The neglect, as expected, has induced a wave of anger among writers and poets.
“It is a reflection on the reality on how negligent and apathetic we are towards our culture. While Mir’s work will live on, we have failed in protecting a plaque with his name,” said noted poet Munawar Rana while talking to Hindustan Times.
Insisting that Mir was the poet who belonged to everyone, and not just to one community, Rana said, “Like his grave that vanished eight year back, the road named after the legend will be lost too.”
“Poets, litterateurs and scholars play an important role and societies cannot flourish unless they learn to respect them,” Rana added.
“Mir was referred to as `Khuda-e-Sukhan’ (God of poetry). Such was his class that even his critics used to respect him. Poets and writers must not be disrespected,” said noted poet Mukul Mahan while quoting Mir’s ghazals that were used in Hindi films: “Patta patta, boota-boota and `Dikhaai diye yun ke bekhud kiya, hamen aap se bhi juda kar chale.”
Noted poet Khushbir Singh ‘Shaad’ too expressed his surprise over the neglect of Mir’s legacy in Lucknow.
“While he deserves much more than a plaque, we could not even save such a small signpost of the poet of his stature,” he said.
Mir is claimed to have written six ‘Diwans’ (collection of poems) containing 13,585 couplets.
One of the leading poets of the 18th century, he shifted to the court of Nawab Asaf-ud-Daula in Lucknow in 1782.
According to Nawab Zafar Abdullah, Mir’s plaque was removed months back and was not even noticed.
“Why all of a sudden people have started talking about it,” he wondered.

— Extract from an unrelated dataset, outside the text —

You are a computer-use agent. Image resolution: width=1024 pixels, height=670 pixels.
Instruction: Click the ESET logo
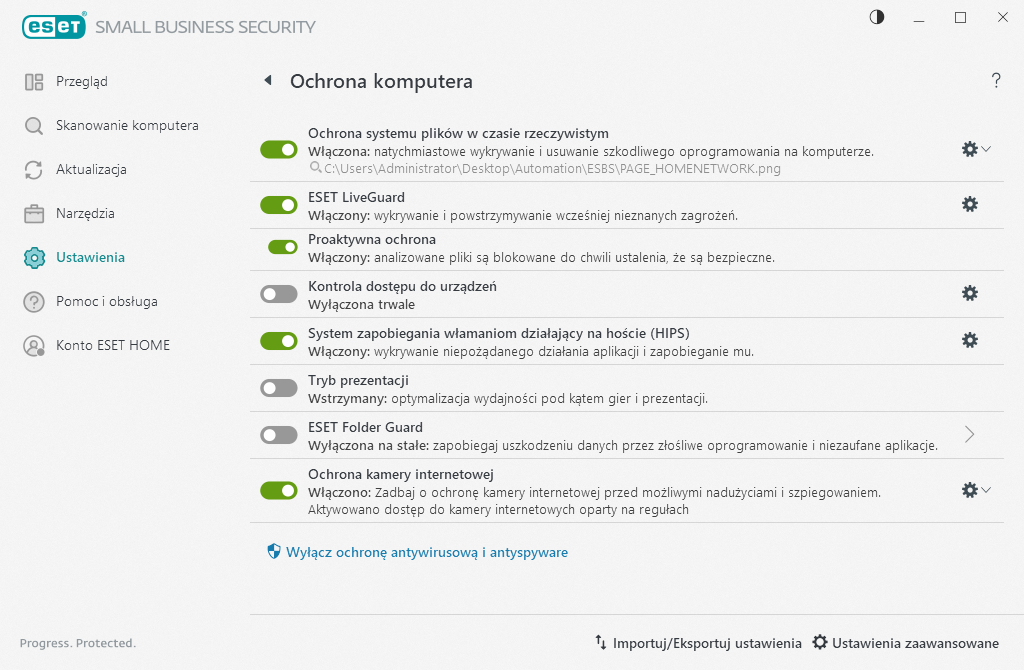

The Lucknow Municipal Corporation, meanwhile, says it has not removed any such plaque.
“I am also a fan of his poetry. The matter has been brought to my notice for the first time and if at all anyone has removed his stone we will place it there again. The road will always remain on his name,” said municipal commissioner Udairaj Singh.
“Anyway, name of roads cannot be changed overnight and without the consent of the LMC house,” he said.